So, one of the things that feminism means to me is that I get to do what I want with my life, and not have it questioned.
This week, I have entered into the world of being a stay at home mom. It is temporary - just for the summer. It was a good decision for my family, financially. (The cost of daycare and what that means for our society is a whole 'nother rant.) I'm excited to spend the summer with my kid, at the playground, at the beach, tromping through state parks, and parked at the kitchen table with art supplies on a rainy day.
Yet, every time I tell someone that I've become a stay at home mom, I have to justify it, like I just did. In my head, it means I'm less then.
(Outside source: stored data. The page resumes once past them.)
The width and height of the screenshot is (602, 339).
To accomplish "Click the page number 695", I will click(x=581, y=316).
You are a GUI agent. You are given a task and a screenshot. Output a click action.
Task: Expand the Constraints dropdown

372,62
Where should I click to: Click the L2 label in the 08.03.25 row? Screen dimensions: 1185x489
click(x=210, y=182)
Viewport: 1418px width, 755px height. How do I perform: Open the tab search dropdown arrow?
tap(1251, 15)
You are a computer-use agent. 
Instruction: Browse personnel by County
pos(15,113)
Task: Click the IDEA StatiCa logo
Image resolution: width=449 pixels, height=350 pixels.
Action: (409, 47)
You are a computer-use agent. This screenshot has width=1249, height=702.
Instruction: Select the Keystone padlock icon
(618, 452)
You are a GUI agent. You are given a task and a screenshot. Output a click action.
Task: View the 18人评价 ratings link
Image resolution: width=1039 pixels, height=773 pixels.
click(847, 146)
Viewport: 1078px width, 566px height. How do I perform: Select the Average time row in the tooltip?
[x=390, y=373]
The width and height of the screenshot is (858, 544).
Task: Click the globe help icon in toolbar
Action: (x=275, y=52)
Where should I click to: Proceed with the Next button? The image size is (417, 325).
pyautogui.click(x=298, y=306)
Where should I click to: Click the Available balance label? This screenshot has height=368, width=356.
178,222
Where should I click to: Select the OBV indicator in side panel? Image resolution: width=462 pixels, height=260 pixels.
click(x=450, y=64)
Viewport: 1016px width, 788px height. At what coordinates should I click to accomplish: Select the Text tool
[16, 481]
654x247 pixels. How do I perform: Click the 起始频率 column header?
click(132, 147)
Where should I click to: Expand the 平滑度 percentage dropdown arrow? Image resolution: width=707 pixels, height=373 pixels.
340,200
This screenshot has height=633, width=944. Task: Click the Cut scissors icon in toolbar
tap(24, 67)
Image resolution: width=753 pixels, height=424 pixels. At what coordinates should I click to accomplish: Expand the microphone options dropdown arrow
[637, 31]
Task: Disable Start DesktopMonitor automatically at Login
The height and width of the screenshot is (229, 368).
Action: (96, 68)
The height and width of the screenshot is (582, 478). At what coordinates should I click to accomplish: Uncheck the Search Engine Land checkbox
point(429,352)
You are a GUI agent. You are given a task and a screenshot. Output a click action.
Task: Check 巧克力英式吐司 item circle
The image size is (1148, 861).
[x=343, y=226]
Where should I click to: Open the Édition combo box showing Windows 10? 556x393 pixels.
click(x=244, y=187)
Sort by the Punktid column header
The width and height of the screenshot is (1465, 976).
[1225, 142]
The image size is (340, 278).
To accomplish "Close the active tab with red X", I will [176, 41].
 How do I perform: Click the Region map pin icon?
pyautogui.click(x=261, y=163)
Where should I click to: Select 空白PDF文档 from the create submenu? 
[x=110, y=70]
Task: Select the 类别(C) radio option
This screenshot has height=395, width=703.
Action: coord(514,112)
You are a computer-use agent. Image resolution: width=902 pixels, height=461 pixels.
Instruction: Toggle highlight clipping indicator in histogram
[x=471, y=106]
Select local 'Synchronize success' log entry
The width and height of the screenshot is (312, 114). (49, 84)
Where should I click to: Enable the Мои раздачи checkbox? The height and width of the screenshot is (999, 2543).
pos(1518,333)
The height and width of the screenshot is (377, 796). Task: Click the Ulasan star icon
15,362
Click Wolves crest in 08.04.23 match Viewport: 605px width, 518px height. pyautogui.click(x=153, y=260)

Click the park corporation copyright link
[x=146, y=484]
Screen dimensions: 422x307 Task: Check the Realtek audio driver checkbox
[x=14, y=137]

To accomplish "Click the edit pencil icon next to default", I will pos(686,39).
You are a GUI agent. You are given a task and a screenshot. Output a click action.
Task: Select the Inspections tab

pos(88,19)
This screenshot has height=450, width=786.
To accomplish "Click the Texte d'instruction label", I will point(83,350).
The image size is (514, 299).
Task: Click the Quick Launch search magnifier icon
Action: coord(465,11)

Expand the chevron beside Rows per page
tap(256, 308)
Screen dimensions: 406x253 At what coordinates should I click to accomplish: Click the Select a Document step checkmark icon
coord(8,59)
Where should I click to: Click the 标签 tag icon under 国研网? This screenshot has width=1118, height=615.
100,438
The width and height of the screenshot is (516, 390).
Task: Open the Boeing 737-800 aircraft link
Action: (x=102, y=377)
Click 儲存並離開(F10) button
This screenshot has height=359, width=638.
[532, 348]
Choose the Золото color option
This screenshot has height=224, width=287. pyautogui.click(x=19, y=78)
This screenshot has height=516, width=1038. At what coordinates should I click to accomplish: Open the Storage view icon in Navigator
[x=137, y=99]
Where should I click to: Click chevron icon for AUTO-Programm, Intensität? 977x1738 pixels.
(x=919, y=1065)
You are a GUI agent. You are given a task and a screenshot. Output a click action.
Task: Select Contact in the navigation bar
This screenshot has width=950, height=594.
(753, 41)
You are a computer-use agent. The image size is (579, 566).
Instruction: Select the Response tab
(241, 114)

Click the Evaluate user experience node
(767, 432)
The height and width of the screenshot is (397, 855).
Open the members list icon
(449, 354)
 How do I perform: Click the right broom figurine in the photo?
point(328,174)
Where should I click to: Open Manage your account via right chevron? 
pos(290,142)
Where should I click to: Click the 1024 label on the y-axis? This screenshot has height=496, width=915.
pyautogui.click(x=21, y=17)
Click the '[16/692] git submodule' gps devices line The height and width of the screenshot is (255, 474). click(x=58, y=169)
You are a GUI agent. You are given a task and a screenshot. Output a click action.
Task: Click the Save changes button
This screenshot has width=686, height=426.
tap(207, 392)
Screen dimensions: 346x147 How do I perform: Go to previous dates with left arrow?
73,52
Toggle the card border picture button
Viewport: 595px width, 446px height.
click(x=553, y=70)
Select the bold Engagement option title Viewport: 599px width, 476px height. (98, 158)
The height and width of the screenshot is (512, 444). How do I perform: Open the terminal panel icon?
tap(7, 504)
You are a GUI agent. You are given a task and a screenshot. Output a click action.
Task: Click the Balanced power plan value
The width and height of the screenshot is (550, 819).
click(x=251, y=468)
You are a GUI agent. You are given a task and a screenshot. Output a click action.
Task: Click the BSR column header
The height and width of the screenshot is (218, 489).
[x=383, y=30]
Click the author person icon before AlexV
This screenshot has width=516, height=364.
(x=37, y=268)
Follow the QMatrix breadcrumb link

Not educated. Kept down by 'the man'. I know, know, know that these are wrong assumptions. I don't even have those assumptions about other stay at home moms. They're some of the strongest women in my world, and they all chose the role that they are in.
Why, then, do I have those feelings about myself when I find myself in this role that I chose?
I grew up with a lot of second wave feminists in my life. I was strongly encouraged to be something "important", ie, doctor, lawyer, President. My own mother was a hairdresser for the earlier part of my life, doing the single mom thing, and doing a very good job at it, for the most part. The latter half, she was, and still is, the kind of mom for a local doctor's office/surgeon complex. The whole goal was for me to be 'more than' any of those things. I was going to be the first to graduate college (I'm starting, again, finally, this fall.), I was going to be something.
And, yet, I am something. I am a mom. I hate to be so cliche, so trite, but, really, what job is more important? I am going back to school in the fall. I've supported my family for the last 5 years, so I could have my turn at going to school.
My goal for the rest of the summer is to not explain myself when someone asks me what I do. I will simply reply with, "I am a stay at home mom." I won't justify. I won't tell them, "but I'm going back to school in the fall!" I will just be what I have chosen.
I love this... and wish more people would understand where you are coming from. The key word here is CHOICE. We want women to be able to choose the role that they have in society, and if what you want to do is be a stay at home mom more power to you. I think that you will also be creating an atmosphere at home that you could not create in a day care. The process of teaching your child that gender is socially constructed,etc. You are such a good mom!!!